--- Begin Material supplied ---

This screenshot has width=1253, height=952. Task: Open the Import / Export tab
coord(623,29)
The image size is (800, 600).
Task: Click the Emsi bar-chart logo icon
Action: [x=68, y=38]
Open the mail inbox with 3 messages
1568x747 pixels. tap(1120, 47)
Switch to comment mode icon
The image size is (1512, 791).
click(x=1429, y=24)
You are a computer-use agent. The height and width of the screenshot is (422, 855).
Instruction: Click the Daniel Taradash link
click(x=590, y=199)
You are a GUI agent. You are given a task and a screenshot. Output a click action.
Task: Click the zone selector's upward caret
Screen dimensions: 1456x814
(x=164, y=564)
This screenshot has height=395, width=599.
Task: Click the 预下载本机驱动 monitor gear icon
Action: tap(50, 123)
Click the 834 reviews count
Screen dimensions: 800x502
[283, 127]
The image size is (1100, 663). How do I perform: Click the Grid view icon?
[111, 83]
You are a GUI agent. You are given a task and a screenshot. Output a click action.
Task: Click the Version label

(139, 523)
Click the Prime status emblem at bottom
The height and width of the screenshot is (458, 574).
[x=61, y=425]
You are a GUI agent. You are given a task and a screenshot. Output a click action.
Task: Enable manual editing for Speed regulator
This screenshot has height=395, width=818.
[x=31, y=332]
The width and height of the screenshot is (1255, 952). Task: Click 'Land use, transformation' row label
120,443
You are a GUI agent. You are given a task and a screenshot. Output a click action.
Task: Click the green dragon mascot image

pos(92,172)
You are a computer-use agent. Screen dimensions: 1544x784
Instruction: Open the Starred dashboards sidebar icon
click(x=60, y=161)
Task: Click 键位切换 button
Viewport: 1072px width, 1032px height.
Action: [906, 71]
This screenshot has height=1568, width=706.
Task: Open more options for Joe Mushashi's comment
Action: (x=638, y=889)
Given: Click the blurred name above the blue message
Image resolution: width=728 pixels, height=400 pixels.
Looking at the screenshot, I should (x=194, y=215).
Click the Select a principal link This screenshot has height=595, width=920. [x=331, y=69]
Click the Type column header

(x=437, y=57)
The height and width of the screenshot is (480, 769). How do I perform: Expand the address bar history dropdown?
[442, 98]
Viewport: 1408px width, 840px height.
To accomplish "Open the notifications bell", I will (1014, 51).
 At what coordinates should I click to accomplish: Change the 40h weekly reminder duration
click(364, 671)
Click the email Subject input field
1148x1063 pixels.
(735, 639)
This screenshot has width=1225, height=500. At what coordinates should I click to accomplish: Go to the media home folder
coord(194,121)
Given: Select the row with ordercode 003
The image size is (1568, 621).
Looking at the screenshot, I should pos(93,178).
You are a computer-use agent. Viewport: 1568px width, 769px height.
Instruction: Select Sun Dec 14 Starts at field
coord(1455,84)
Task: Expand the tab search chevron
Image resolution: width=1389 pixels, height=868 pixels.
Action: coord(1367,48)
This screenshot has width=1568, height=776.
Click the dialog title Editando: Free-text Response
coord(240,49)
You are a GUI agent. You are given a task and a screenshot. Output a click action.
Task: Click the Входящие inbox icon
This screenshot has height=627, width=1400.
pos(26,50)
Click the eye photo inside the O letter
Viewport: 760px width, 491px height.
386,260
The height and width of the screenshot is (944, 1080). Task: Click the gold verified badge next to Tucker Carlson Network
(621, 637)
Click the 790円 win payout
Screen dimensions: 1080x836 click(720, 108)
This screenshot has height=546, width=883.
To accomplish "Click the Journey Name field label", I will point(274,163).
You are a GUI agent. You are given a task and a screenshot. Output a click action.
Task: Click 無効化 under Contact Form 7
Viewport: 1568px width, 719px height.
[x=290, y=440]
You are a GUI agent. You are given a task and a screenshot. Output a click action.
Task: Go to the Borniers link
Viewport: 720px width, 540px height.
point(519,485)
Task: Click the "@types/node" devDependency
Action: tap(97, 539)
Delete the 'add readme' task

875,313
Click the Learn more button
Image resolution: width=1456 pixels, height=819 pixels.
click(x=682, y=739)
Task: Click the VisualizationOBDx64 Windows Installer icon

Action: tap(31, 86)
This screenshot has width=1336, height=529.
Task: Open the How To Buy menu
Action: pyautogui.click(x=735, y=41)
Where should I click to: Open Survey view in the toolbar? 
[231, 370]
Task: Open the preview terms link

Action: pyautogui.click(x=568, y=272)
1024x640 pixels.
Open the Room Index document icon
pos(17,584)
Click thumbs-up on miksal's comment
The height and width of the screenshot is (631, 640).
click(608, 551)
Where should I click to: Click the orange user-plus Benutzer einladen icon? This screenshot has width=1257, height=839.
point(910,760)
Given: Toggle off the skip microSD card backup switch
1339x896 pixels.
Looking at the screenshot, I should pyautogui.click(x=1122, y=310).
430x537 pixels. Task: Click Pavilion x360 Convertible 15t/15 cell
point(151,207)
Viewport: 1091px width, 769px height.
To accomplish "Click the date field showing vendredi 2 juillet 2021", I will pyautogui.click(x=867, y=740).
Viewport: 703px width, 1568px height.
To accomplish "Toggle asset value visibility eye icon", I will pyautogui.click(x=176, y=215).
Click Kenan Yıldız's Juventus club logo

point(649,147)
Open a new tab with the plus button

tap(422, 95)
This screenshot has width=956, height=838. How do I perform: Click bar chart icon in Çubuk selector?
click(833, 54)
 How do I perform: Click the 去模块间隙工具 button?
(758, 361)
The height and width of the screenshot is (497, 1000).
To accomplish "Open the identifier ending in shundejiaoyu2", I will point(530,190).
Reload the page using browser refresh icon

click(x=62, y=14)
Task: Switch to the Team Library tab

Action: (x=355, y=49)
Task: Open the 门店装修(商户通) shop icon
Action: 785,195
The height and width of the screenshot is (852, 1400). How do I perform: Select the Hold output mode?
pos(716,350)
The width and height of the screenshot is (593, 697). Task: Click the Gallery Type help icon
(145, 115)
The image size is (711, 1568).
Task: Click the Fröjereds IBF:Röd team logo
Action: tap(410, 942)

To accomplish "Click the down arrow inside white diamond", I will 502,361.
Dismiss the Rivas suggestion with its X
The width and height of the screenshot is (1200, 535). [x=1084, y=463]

--- End Material supplied ---

● **Goal**
Return every line above that contains the string "logo".

● **Solved exercise**
Task: Click the Emsi bar-chart logo icon
Click Kenan Yıldız's Juventus club logo
Task: Click the Fröjereds IBF:Röd team logo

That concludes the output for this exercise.